Not to put too fine a point on it, sometimes you get the impression that to be a good person you have to be straight and reserve your sexual activity strictly to a man and wife (the phrase itself is telling) scenario.

To put even less fine a point on it, why the heck should anyone care what I get up to, and with whom? As long as I don't scare the horses or give offence to the servants, of course.

Closer to home, but in the same general area, we've been regaled with comments from a local Curia that the Church will not employ anyone in a homosexual relationship. Before anyone starts screaming that this is not what was said, let me point out I'm working from memory here, so I might be wrong, but that's not the point I wish to make.

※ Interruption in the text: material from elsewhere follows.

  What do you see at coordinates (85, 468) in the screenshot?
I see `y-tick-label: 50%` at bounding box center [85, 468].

It is clear that the message coming from the upper echelons of the most important religion of the country is that homosexuality, per se, is not evil, but indulging in homosexual activity is. Forgive me, your eminences, but shouldn't you be directing the full force of your condemnation at anyone, straight, gay or somewhere in between, who indulges in sexual activity outside marriage? I was under the impression that it's a no-no to nooky if not hitched, whatever the combination of genders.

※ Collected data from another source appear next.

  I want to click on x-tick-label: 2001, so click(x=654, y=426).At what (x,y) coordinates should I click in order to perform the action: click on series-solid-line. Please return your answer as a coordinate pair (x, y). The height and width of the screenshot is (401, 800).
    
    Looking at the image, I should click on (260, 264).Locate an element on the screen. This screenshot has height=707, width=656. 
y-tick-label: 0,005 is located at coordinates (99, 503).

So why the spotlight on same gender activity? Is it not as sinful, from your point of view (and this is one to which I do not subscribe any longer), for a man to have sex with a woman who is not his wife?

Getting back to the Pope, what was he thinking when he reversed the excommunication of a holocaust denier? True, the denier had not been excommunicated because of this particular heresy but, for the sake of all that's beautiful, surely the Vatican, known to have the best intelligence service known to man, could have made sure he recanted before he was rehabilitated? Isn't there already enough of an anti-semitic tinge around St Peter's, justified or not?

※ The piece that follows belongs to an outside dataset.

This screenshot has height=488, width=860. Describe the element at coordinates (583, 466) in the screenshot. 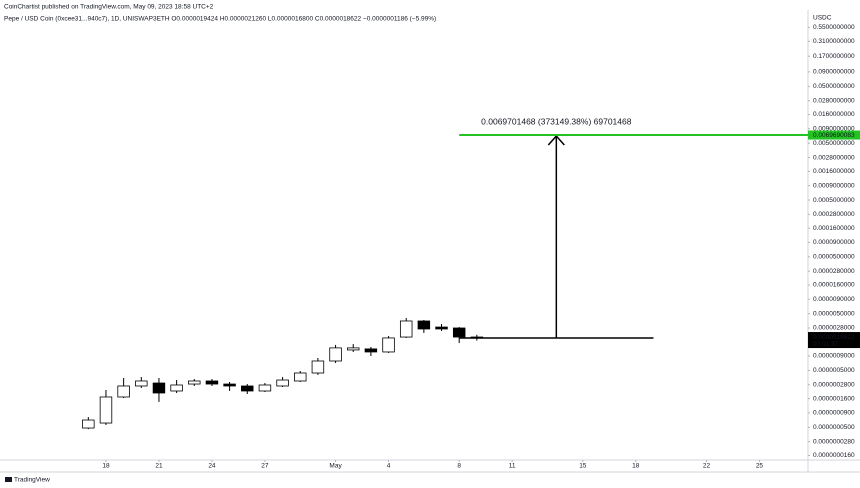

I see `x-tick-label: 15` at that location.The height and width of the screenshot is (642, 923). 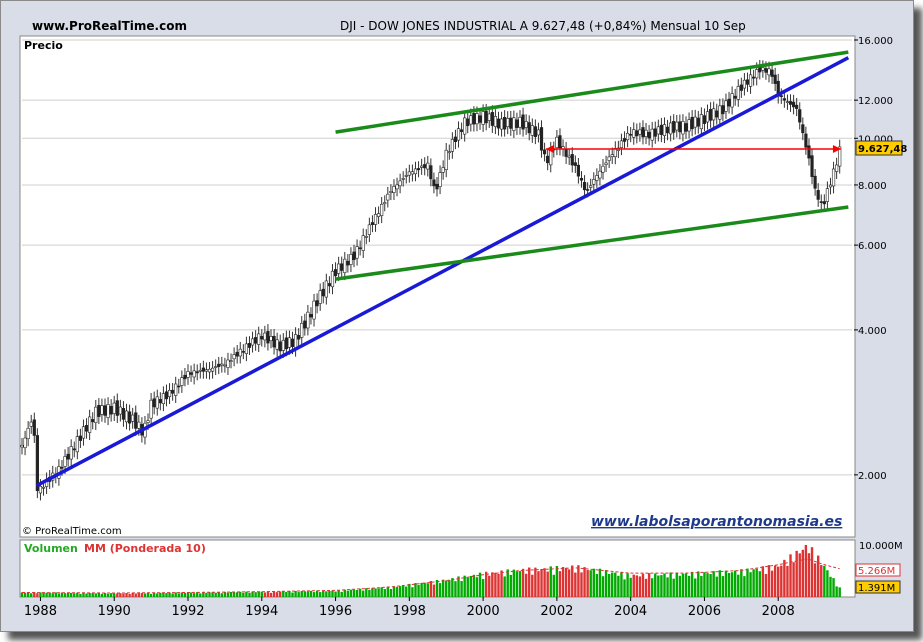 I want to click on x-tick-label: 1988, so click(x=40, y=612).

For sure, the maxim "ensure brain is engaged before starting mouth" isn't emblazoned on many coats of arms. And that doesn't apply only to gentlemen of the religious persuasion, either. If there was anything guaranteed to put me into a coma, it was trying to read the reports of the debate on the procedural motion the government has proposed to the House.

The stultifying boredom of this sort of thing didn't stop Dr Alfred Sant from getting to his hind legs and unleashing a tirade about the fascistic nature of the whole thing. To be honest, I didn't read much more than the headline but it was enough to make me wonder why a former leader of the Labour Party, given its record when in government (not under Dr Sant, to be fair) should be invoking memories of fascism.

In the meantime, Stitching, as at the time of writing, remains banned because some arrogant people think they can tell me what to watch.

Continuing on leisure activities that are not denied us by the thought-police, over the weekend we watched 100, which was enjoyable, had dinner at Chez Cyrille, which was very good, and discovered Da Manuel, the last restaurant as you drive out of Xlendi towards the tower.

Keep going, even if you think you've got the last one - there's another one, just round the corner, and it's worth it, believe me.